_Description of the task_.
Reproduce the entries from the line that contains "Viewport: 1260px width, 720px" through the line that contains "Action: coord(277,481)", both ends included, changing "Instruction:" to "Goal:" and leaving everything else unchanged. Give only those lines.

________________

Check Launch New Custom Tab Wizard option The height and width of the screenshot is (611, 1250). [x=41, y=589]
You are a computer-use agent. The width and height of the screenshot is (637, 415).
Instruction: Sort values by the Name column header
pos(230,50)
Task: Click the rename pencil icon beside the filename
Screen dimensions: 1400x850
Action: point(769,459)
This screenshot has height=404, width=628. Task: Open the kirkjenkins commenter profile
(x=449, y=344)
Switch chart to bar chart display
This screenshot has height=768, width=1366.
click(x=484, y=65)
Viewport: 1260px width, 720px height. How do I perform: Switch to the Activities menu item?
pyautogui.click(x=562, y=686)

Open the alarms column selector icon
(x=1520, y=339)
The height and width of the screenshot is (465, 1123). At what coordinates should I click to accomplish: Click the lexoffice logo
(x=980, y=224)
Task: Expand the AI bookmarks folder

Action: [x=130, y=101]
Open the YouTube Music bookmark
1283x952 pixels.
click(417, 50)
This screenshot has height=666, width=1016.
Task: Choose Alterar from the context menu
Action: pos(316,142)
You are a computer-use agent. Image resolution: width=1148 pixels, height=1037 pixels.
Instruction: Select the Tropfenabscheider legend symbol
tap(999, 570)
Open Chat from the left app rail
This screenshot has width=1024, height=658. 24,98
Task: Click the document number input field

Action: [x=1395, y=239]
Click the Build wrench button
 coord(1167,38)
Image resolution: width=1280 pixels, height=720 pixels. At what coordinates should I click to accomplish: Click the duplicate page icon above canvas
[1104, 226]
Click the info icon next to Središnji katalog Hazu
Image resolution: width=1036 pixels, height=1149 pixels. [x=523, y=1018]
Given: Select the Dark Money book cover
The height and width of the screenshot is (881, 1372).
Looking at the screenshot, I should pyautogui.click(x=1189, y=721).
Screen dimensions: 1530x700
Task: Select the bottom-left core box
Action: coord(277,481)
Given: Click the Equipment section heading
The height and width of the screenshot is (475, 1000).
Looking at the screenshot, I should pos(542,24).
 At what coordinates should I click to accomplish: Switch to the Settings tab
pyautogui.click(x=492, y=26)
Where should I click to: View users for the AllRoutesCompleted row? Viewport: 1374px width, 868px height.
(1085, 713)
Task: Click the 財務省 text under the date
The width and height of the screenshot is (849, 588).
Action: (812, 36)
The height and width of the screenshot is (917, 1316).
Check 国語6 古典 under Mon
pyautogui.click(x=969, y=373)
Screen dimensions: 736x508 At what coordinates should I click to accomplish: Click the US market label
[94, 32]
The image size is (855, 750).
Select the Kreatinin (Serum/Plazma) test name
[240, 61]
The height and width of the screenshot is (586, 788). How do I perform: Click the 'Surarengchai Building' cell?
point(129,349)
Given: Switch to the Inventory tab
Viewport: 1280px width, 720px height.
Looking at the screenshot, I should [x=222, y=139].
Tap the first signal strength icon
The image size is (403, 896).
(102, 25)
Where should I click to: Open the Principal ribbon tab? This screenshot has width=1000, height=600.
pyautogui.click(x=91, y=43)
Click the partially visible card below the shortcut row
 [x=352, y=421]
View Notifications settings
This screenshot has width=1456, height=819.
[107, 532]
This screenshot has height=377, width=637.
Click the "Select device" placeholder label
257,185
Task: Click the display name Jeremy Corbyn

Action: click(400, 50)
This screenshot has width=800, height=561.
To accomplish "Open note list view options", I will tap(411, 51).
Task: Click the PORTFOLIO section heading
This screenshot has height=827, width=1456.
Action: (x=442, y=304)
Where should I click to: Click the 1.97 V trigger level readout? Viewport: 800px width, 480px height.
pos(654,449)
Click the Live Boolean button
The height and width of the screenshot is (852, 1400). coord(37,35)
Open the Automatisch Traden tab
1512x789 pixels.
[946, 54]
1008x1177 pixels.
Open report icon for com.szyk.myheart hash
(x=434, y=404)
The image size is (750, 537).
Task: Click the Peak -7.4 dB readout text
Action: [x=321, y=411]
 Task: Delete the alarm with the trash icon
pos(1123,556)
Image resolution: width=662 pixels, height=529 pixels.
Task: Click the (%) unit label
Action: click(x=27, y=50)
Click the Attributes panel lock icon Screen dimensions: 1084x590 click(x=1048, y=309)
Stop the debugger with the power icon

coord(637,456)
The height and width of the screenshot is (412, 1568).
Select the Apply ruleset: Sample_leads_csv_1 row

________________

_Full answer_.
Viewport: 1260px width, 720px height. How do I perform: Switch to the Activities menu item?
pyautogui.click(x=562, y=686)

Open the alarms column selector icon
(x=1520, y=339)
The height and width of the screenshot is (465, 1123). At what coordinates should I click to accomplish: Click the lexoffice logo
(x=980, y=224)
Task: Expand the AI bookmarks folder

Action: [x=130, y=101]
Open the YouTube Music bookmark
1283x952 pixels.
click(417, 50)
This screenshot has height=666, width=1016.
Task: Choose Alterar from the context menu
Action: pos(316,142)
You are a computer-use agent. Image resolution: width=1148 pixels, height=1037 pixels.
Goal: Select the Tropfenabscheider legend symbol
tap(999, 570)
Open Chat from the left app rail
This screenshot has width=1024, height=658. 24,98
Task: Click the document number input field

Action: [x=1395, y=239]
Click the Build wrench button
 coord(1167,38)
Image resolution: width=1280 pixels, height=720 pixels. At what coordinates should I click to accomplish: Click the duplicate page icon above canvas
[1104, 226]
Click the info icon next to Središnji katalog Hazu
Image resolution: width=1036 pixels, height=1149 pixels. [x=523, y=1018]
Given: Select the Dark Money book cover
The height and width of the screenshot is (881, 1372).
Looking at the screenshot, I should pyautogui.click(x=1189, y=721).
Screen dimensions: 1530x700
Task: Select the bottom-left core box
Action: coord(277,481)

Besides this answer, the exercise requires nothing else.